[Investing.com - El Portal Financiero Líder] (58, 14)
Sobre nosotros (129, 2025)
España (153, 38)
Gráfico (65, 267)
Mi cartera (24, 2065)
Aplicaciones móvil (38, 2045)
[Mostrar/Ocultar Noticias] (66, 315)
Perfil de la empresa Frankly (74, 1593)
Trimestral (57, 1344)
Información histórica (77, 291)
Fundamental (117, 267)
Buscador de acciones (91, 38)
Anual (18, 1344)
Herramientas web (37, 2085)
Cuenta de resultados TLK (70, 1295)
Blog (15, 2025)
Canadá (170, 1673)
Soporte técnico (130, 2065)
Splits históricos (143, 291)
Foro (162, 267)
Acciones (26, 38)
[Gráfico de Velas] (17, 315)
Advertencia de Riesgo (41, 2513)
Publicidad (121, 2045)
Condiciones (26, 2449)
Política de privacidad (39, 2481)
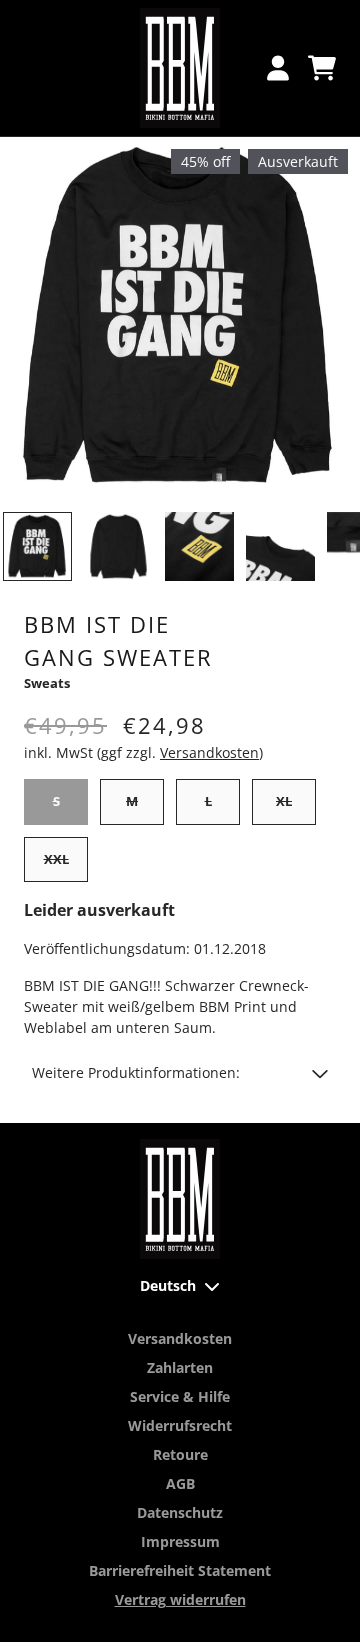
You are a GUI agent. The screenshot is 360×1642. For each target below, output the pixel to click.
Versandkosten (209, 752)
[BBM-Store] (180, 68)
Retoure (180, 1454)
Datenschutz (180, 1512)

- - -

Exercise » Give every record again word for word, pictures excluded.

Finished exercise »
[Investing.com - El Portal Financiero Líder] (58, 14)
Sobre nosotros (129, 2025)
España (153, 38)
Gráfico (65, 267)
Mi cartera (24, 2065)
Aplicaciones móvil (38, 2045)
[Mostrar/Ocultar Noticias] (66, 315)
Perfil de la empresa Frankly (74, 1593)
Trimestral (57, 1344)
Información histórica (77, 291)
Fundamental (117, 267)
Buscador de acciones (91, 38)
Anual (18, 1344)
Herramientas web (37, 2085)
Cuenta de resultados TLK (70, 1295)
Blog (15, 2025)
Canadá (170, 1673)
Soporte técnico (130, 2065)
Splits históricos (143, 291)
Foro (162, 267)
Acciones (26, 38)
[Gráfico de Velas] (17, 315)
Advertencia de Riesgo (41, 2513)
Publicidad (121, 2045)
Condiciones (26, 2449)
Política de privacidad (39, 2481)
You are a GUI agent. The screenshot is 360×1642. For each target below, output the pixel to click.
Versandkosten (209, 752)
[BBM-Store] (180, 68)
Retoure (180, 1454)
Datenschutz (180, 1512)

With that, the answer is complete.